Le Parlement européen a approuvé le 17 juin une réforme majeure en matière de politique migratoire, permettant la création de "hubs de retour" dans des pays tiers pour expulser des demandeurs d'asile déboutés. Ce règlement, soutenu par plusieurs États membres, marque un tournant significatif dans la gestion des flux migratoires en Europe.
Le projet suscite un large éventail de réactions. D'un côté, la majorité de droite applaudit cette initiative, estimant qu'elle constitue un durement nécessaire à la politique migratoire européenne. De l'autre, la gauche et plusieurs groupes de défense des droits humains mettent en garde contre le risque de violations des droits fondamentaux des personnes vulnérables.

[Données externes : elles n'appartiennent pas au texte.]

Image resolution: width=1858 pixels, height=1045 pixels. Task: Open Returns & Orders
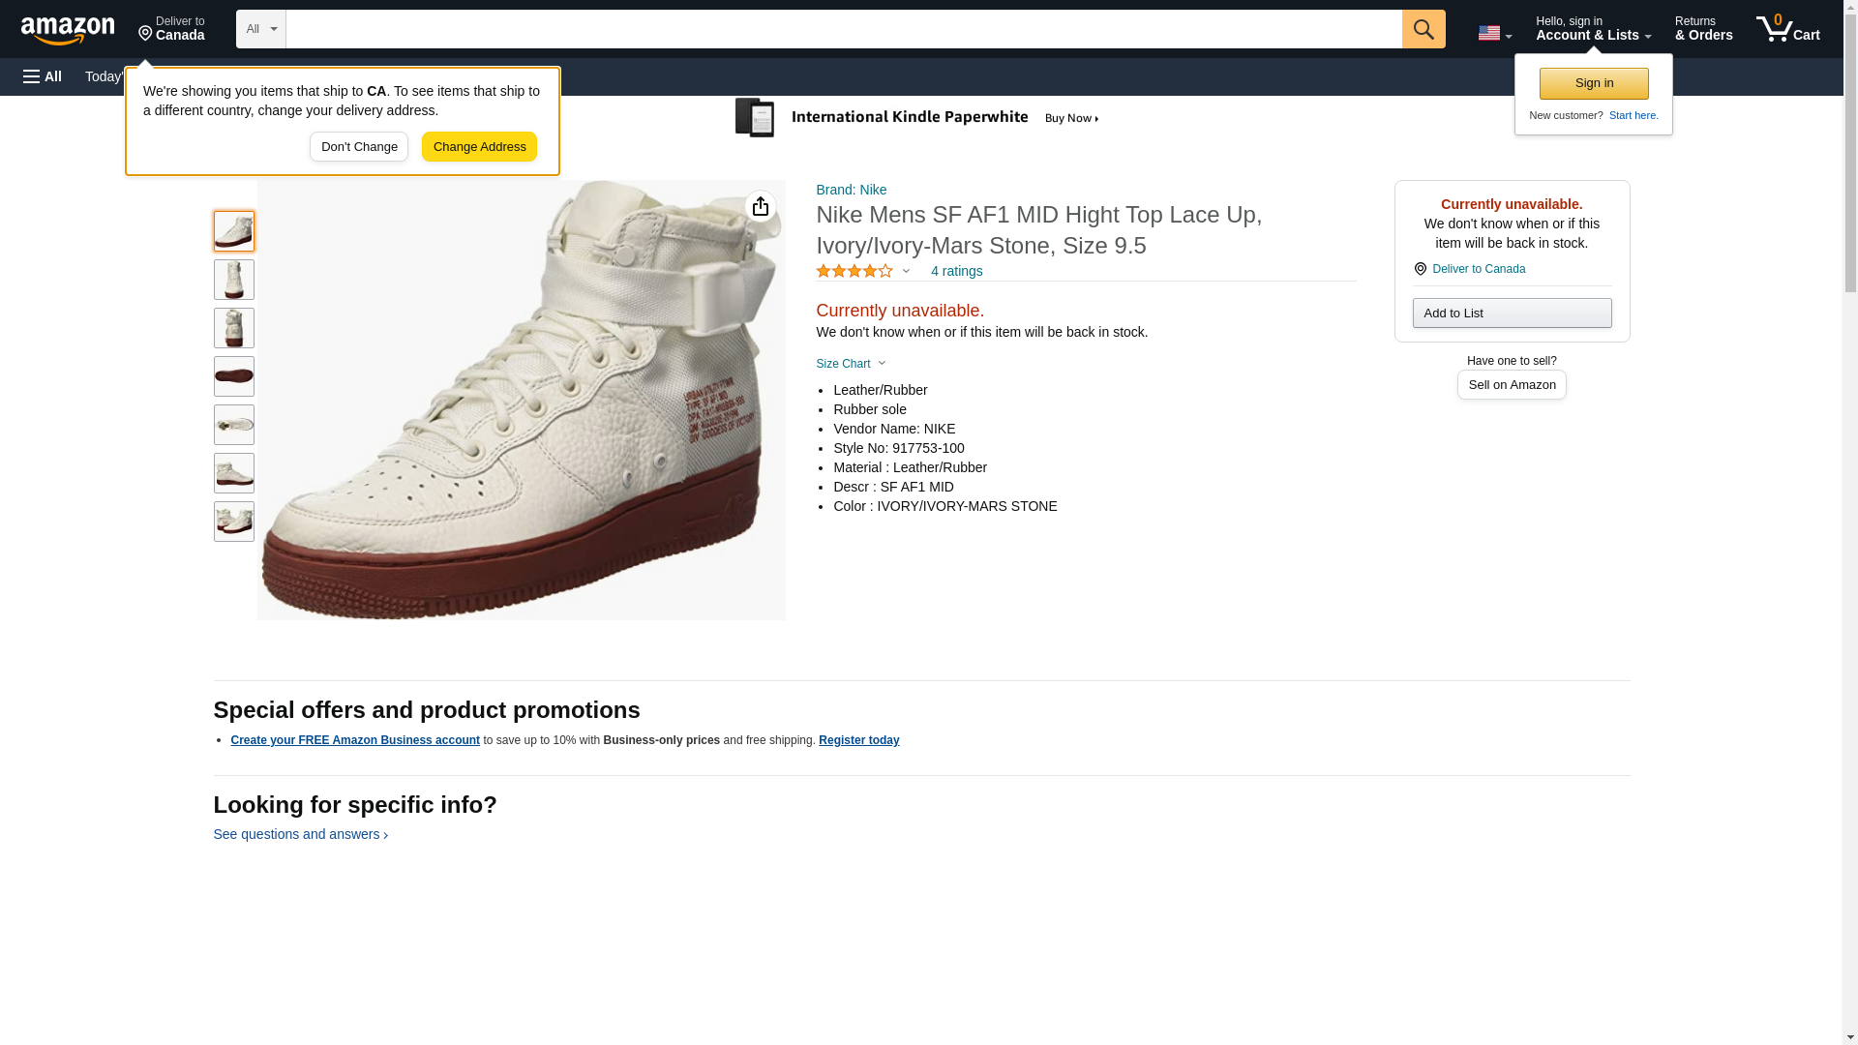click(x=1703, y=29)
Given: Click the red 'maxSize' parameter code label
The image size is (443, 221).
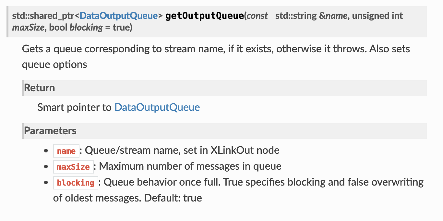Looking at the screenshot, I should click(x=73, y=167).
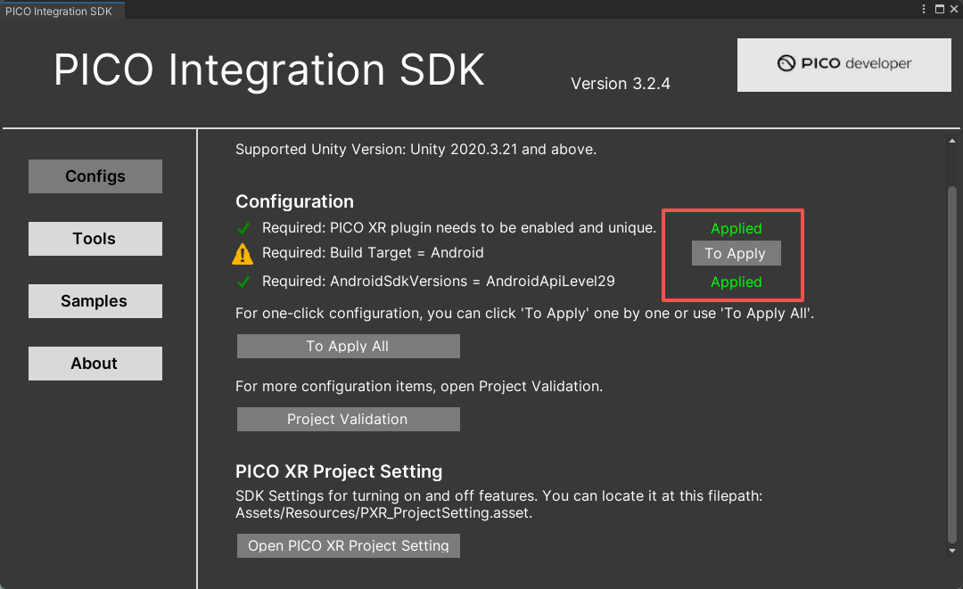Open the About section
Screen dimensions: 963x589
click(95, 363)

Les hubs de retour, tels que décrits par des sources comme France Info, offriront aux pays de l’Union la possibilité de négocier des accords avec des États externes pour établir des centres de rétention. Ces arrangements visent à transférer les migrants déboutés vers des sites situés en dehors de l'Union européenne, ce qui soulève de nombreuses préoccupations éthiques.
Des experts et organisations, y compris Amnesty International, interrogent la faisabilité et l’humanité de ces installations. Jean-Paul Poncet, expert en droits humains, souligne que cette stratégie pourrait aggraver les souffrances des personnes exilées déjà en situation précaire : “Nous assistons à un déplacement des responsabilités, qui pourrait créer un environnement propice à des abus”.
Cette réforme a également été critiquée pour son impact potentiel sur la perception de l'Europe comme un havre de refuge. Plusieurs députés européens ont exprimé leur inquiétude quant à la direction prise par ces politiques, appelant à une approche plus humanitaire face aux défis migratoires.